‘Construction means collaboration’
Women in construction and tech, featuring Eyrus CEO Alexandra McManus
Construction-tech industry veteran Kalyn Lengieza recently sat down with Eyrus co-founder and CEO Alex McManus to discuss the importance of women in construction, and women in technology, in honor of Women In Construction Week.
As a woman who has been in the construction industry her whole career, now serving the industry through technology, Alex has a unique understanding of the impact of women in industries where flexibility, collaboration is key.
Below, an excerpt of the conversation. For the full interview, visit the Eyrus website.
Previous Impact of Women in Construction
KL: What do you love about the construction industry?
AM: I love buildings and infrastructure. I love that we can collaborate from an idea to a drawing to a physical tangible monument to that effort. I have always felt proud to be a part of the end product.
KL: Given your experience in the Construction industry, where do you see that women have had the most impact? And conversely, the least amount of impact?
AM: I believe women have had the most impact in the workflow process, and contracting. With the least amount of impact in Project Management, and trade crafts. Changes are coming in those realms, but historically have typically been not as impacted by women.
Technology’s Impact in Construction
KL: How do you see technology impacting the advancement of women in the construction industry?
AM: Technology can become an equalizer. Successful projects are often run by individuals, usually men with many years of experience.

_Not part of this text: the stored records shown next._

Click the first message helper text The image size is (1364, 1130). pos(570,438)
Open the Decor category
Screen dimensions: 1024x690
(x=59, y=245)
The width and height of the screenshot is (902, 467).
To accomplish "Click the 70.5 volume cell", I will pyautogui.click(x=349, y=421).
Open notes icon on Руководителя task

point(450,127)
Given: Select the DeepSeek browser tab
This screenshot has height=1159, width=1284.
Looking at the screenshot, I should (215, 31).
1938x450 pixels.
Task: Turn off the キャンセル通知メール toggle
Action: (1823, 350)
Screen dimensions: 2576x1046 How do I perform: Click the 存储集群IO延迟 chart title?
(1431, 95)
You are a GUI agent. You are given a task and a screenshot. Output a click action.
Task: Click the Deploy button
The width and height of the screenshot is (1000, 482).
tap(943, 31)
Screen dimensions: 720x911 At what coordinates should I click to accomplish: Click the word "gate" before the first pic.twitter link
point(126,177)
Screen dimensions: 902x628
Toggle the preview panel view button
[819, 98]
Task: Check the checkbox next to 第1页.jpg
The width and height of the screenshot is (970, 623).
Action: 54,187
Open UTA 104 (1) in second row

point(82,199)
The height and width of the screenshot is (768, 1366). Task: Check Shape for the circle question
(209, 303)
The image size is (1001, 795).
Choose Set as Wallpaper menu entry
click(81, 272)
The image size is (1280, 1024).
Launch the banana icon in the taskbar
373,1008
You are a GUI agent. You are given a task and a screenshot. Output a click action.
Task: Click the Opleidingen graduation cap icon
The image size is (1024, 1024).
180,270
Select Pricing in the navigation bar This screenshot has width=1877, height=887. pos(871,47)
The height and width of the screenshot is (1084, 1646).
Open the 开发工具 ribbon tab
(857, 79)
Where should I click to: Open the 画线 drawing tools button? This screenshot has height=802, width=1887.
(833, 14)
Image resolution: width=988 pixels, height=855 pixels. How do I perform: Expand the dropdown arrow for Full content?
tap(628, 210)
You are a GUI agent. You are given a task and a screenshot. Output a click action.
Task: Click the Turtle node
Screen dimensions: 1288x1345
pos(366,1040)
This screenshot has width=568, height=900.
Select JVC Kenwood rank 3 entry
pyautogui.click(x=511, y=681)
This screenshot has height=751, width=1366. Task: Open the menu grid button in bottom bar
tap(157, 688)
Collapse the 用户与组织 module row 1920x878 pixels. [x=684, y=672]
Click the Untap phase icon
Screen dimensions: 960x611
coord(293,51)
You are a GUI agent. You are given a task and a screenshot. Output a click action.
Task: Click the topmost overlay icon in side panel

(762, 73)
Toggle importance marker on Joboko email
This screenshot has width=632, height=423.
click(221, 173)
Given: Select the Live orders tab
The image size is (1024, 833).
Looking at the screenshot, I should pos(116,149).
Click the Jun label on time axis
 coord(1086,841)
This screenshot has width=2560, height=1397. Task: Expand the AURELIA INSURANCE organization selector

Data that flow to and from job sites that increases knowledge on schedule, safety, progress and compliance can provide insight that was previously only understood after 20 years of experience. Further, I think working in a technology company is a great avenue for women to have more involvement in the industry because it embraces different skill sets such as coding, data analysis, sales and marketing.
KL: What are some of the ways you see that women can overcome bias in an industry that was “designed for men”? Where have you seen this bias and gender gap being closed? Any examples where you’ve seen success with overcoming bias?
AM: Bias shows up in many different ways from individual to institutional, and direct and indirect. I have found that in this industry you have to be direct, firm and persistent, even more so if you are a woman and you want to be heard. …. FOR THE REST OF THE INTERVIEW, CLICK HERE.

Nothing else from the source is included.